教授. Trautwein is also active in the scholarship of teaching mathematics. He examines the preparation of future secondary mathematics teachers and how to improve math teaching and learning techniques. He has been the principal or co-principal investigator for a number of grants from various agencies for this work. As part of an interdisciplinary team at Carthage, he was recently awarded a $1.2 million National Science Foundation Noyce Grant.
At Carthage, he has taught a wide array of courses for the Mathematics Department and Western Heritage Program. These courses include applied contemporary mathematics, ethno-mathematics, Calculus I and II, multivariate calculus, 几何, linear and abstract algebra, 拓扑结构, Western Heritage I and II, and an honors seminar on building and architecture. He was selected as Carthage’s Distinguished Teacher of the Year in 2001.
教授. Trautwein resides in 出赛 and is active in both the city and college communities. He completed the Leadership 出赛 Training Program, served as Carthage’s United Way Chair and on United Way 社区 Caring Teams for 15 years, and was a Board Member for the Spanish Center and the 出赛 Area United Way. At Carthage, he has served as the chair of the 教师 Executive Committee, a member of the Academic Senate, and has been the faculty representative to the 校友 Council for the past 20 years.
He earned his B.A. from Washington University, where he majored in mathematics and secondary education and minored in anthropology. At Washington University, he was selected to be a member of Phi Beta Kappa and earned a Missouri Lifetime Secondary School Teaching Certificate. He earned his M.A. in mathematics from St. Louis University and was selected to be a member of Pi Mu Epsilon, the national mathematics honorary. He received the Outstanding Teaching Assistant Award and earned his Ph.D. in mathematics for his thesis titled “Harmonic Knots” from the University of Iowa.
He joined the Carthage faculty in 1995.
- Ph.D. — Mathematics: Topology, University of Iowa
- M.A. — Mathematics, St. Louis University
- B.A. — Mathematics and Secondary 教育, Washington University (St. 路易斯)

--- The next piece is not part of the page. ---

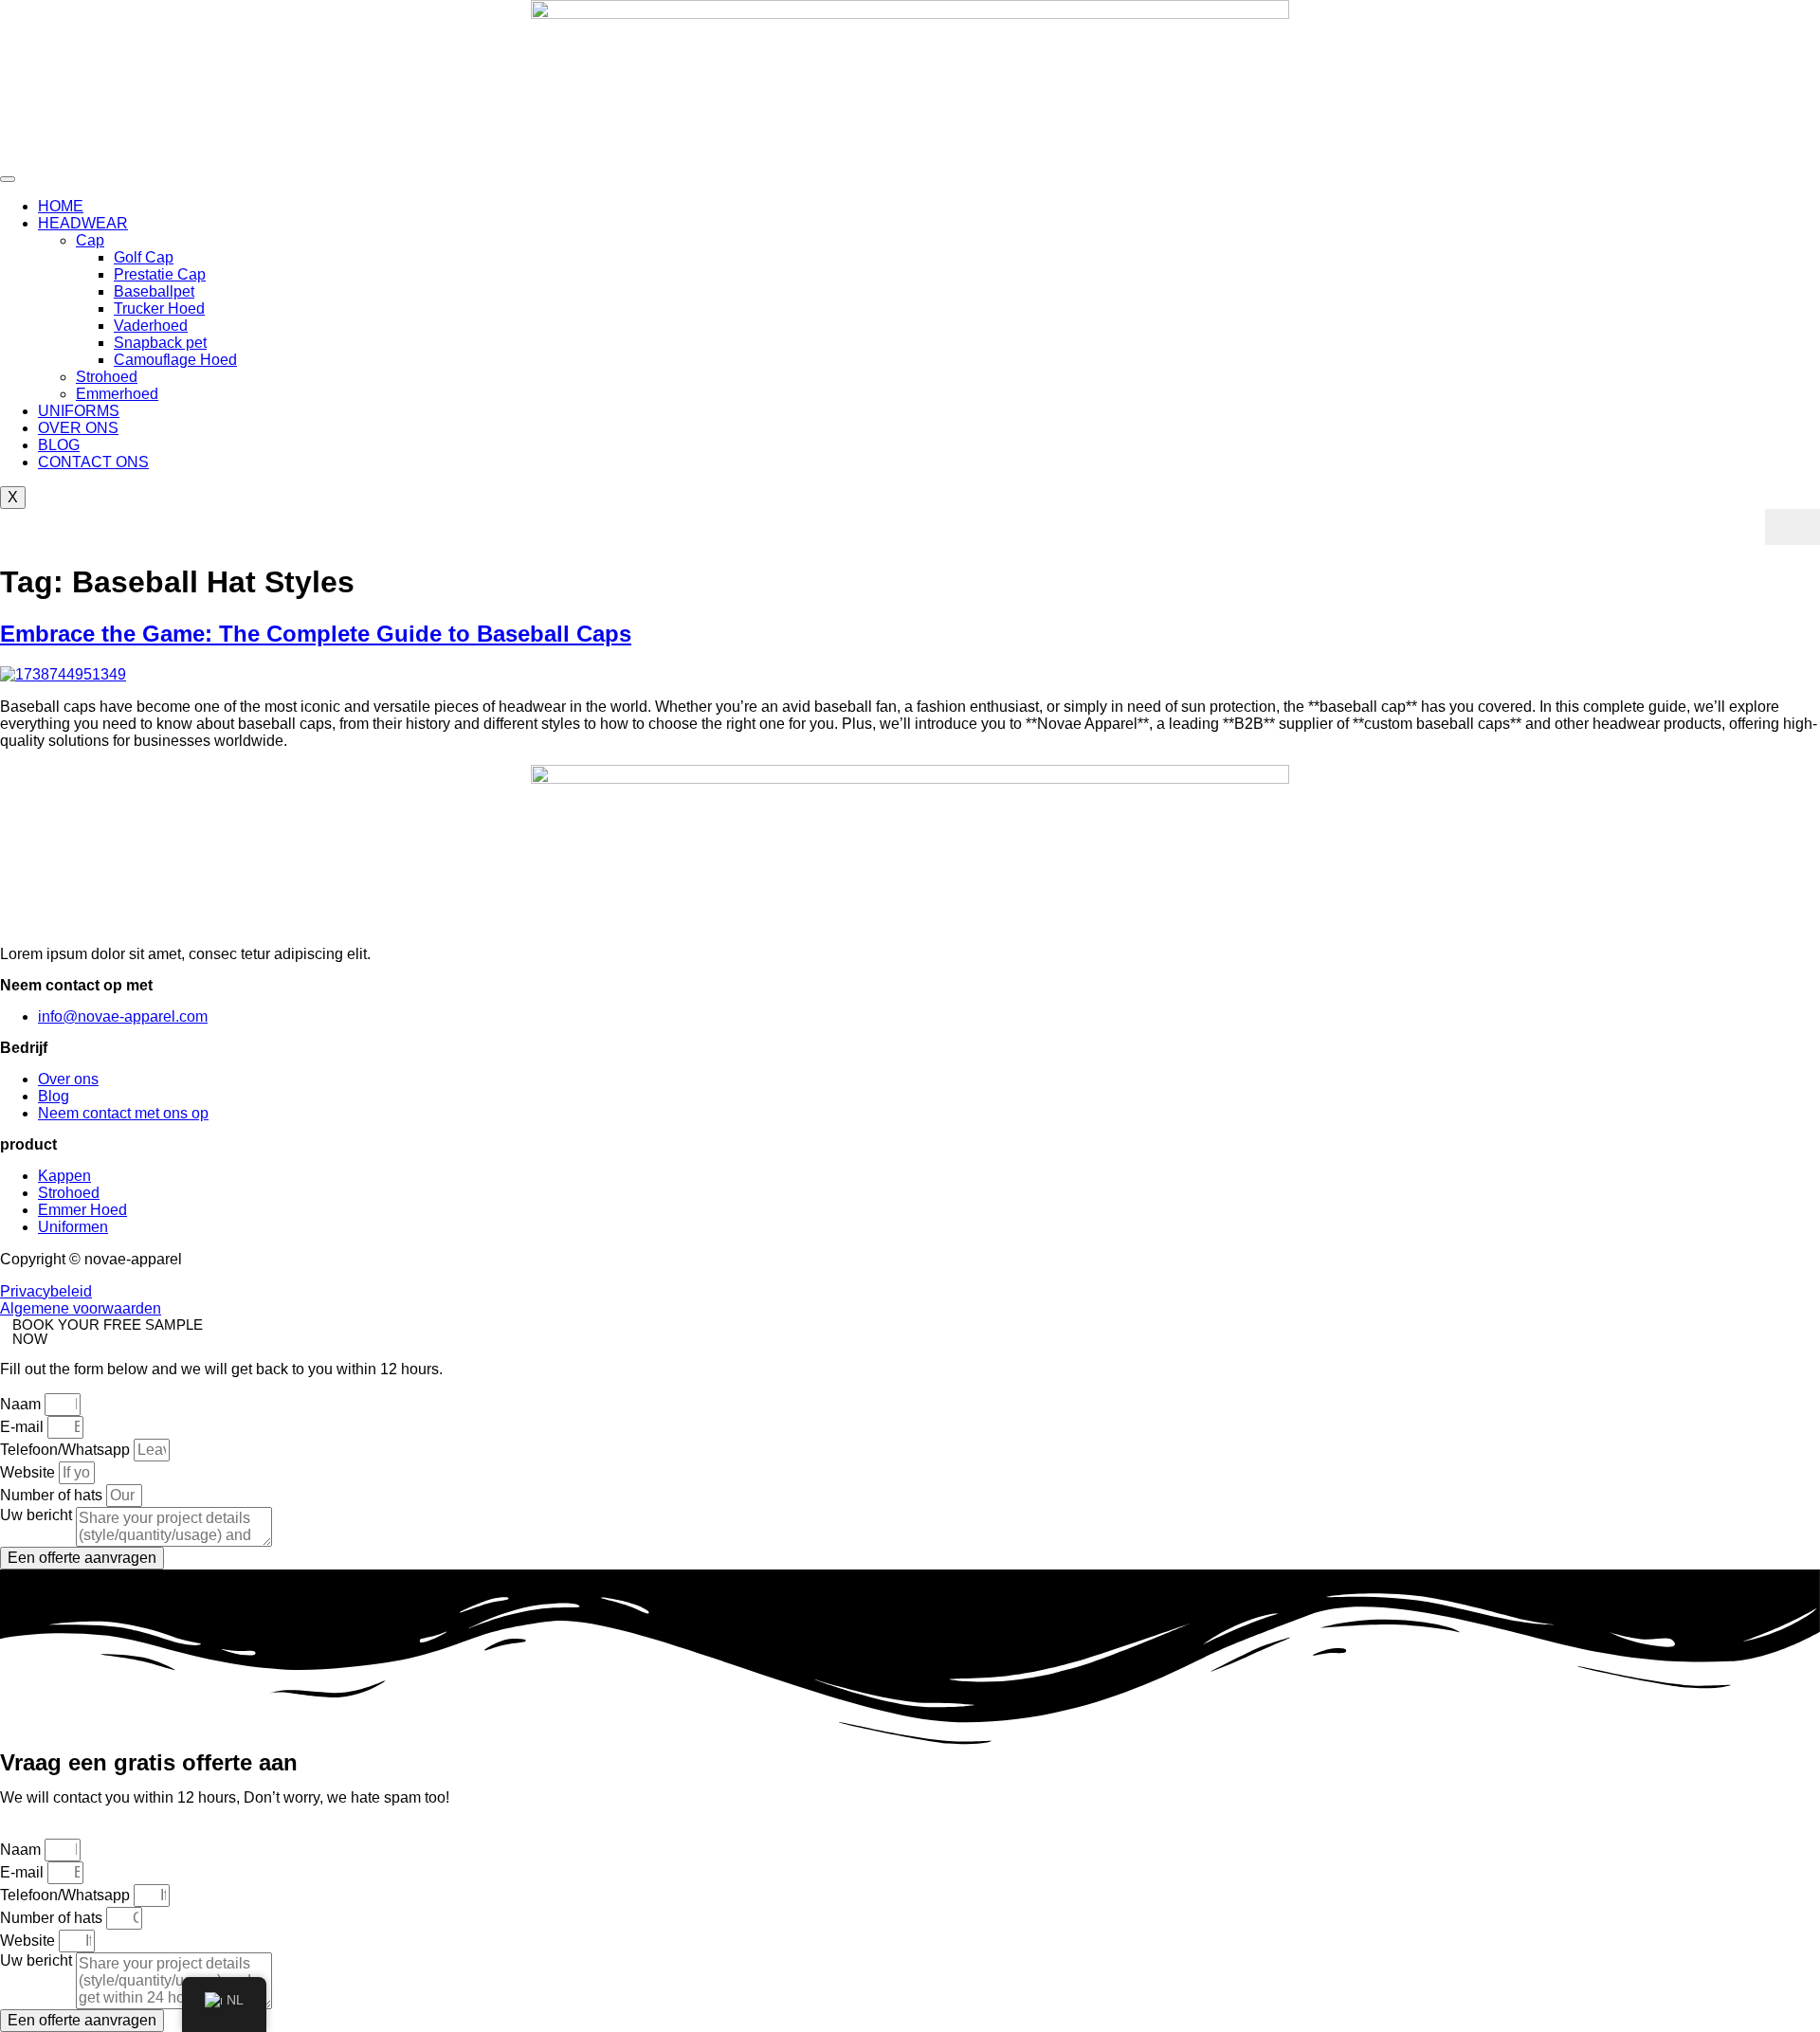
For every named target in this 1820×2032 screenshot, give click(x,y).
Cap (90, 240)
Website (29, 1472)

- MTH 1030 Applied Mathematics
- MTH 1040 Principles of Modern Mathematics
- MTH 1050 Elementary Statistics
- MTH 1060 Finite Mathematics
- MTH 1070 Functions, Graphs and Analysis
- MTH 1120 Calculus I
- MTH 1220 Calculus II
- MTH 1240 Discrete Structures
- MTH 200T Topics in Mathematics
- MTH 2040 Linear Algebra
- MTH 2080 Modern Geometry
- MTH 2120 Multivariate Calculus
- MTH 3040 Abstract Algebra I
- MTH 3140 Abstract Algebra II
- MTH 3180 Introduction to Topology
- MTH 400T Topics in Mathematics
- MTH 4500 Independent Study
- MTH 4900 研究 in Mathematics
- MTH 4990 Senior Thesis Completion
Aaron Trautwein specializes in knot theory. Knot theory is a subfield of 拓扑结构, the area of mathematics that examines shape. In particular, he studies the physical and theoretical properties of harmonic knots and their applications. He has presented numerous talks on his research and wrote the chapter “An Introduction to Harmonic Knots” for the book 理想的结.
教授. Trautwein is also active in the scholarship of teaching mathematics. He examines the preparation of future secondary mathematics teachers and how to improve math teaching and learning techniques. He has been the principal or co-principal investigator for a number of grants from various agencies for this work. As part of an interdisciplinary team at Carthage, he was recently awarded a 1.2 million dollar National Science Foundation Noyce Grant.
“An Introduction to Harmonic Knots” in 理想的结, World Scientific Publishing, 2000.